Die Grünen, die eine Beschädigung der Demokratie durch eine Sperrklausel zur Europawahl und als Folge millionenfachen Stimmenverfall in Kauf nehmen, wenn es um das unrealistische Prestigeprojekt von transnationalen Listen zur Europawahl geht?

All diese Probleme bestehen genauso bei der Linken: keine anonymen Zahlungen mehr, Zwangsidentifizierung.

Schützt die PARTEI vielleicht unsere Rechte, die im EU-Parlament gar nicht erst versucht Einfluss zu nehmen? Martin Sonneborn macht gute Aufklärungsarbeit aus Brüssel und es sollte das als Fernsehsendung geben, aber bei der Europawahl wählen wir doch nicht unser Entertainmentprogramm zusammen, das ist doch nicht Aufgabe eines Parlaments!

Schützt Volt unsere Rechte, die unsichere und manipulationsanfällige Wahlen über das Internet befürworten? Was für ein Geschenk an Putin das wäre! Das sind keine Digitalisierungsexperten.

Wir sehen: Wir Piraten sind die einzige Partei, deren zentrales Anliegen die Menschenrechte im digitalen Zeitalter sind und für die das nicht nur Verhandlungsmasse ist. Die einzige Partei, bei der digitale Aktivisten und Experten das Führungspersonal stellen und nicht nur in zweiter Reihe mitlaufen.

Wir Piraten würden niemals, sobald wir in Verantwortung kommen, Massenüberwachung zustimmen. Wenn der Preis des politischen Erfolgs ist, so seinen eigenen Werten in den Rücken zu fallen, dann bin ich stolz darauf, in einer kleinen Partei zu sein, die aber Rückgrat hat und die für unsere Rechte kämpft!

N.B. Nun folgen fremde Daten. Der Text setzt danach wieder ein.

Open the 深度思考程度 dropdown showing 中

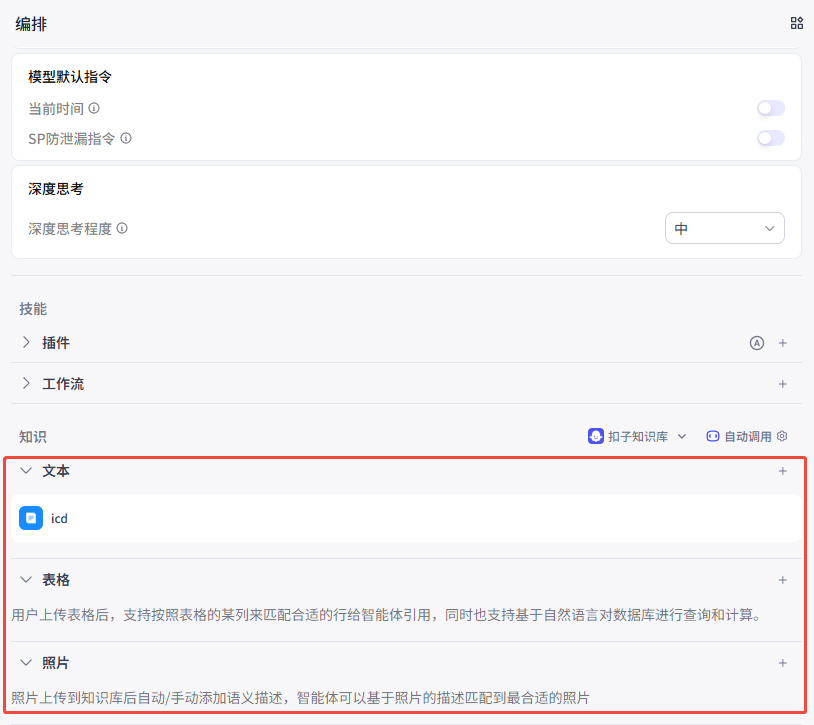coord(724,228)
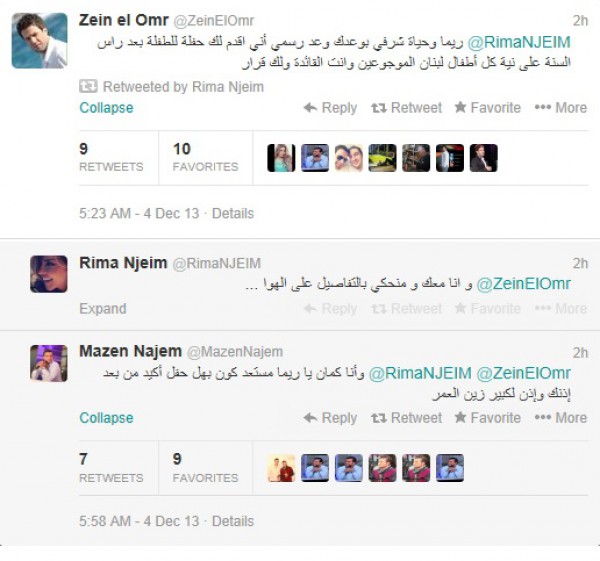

Wir Piraten verstehen, dass die digitale Revolution totale Massenüberwachung, Kontrolle, Zensur und Manipulation möglich macht. Und damit droht sich allmählich eine Gesellschaft angepasster Konsumenten zu entwickeln, die in ständiger Angst leben und einander misstrauen. Um es mit Edward Snowden zu sagen: In so einer Welt wollen wir nicht leben! Wir sehen der Zerstörung unseres digitalen Lebensraums durch den polizeilich-industriellen Komplex nicht zu! Wir Piraten werden als glaubwürdige und klare Stimme der Internetnutzer:innen und der digitalen Menschenrechte in Brüssel gebraucht, als parlamentarischer Arm der Netzgemeinde und der Bürgerrechtsbewegung, das ist und bleibt unsere Verantwortung!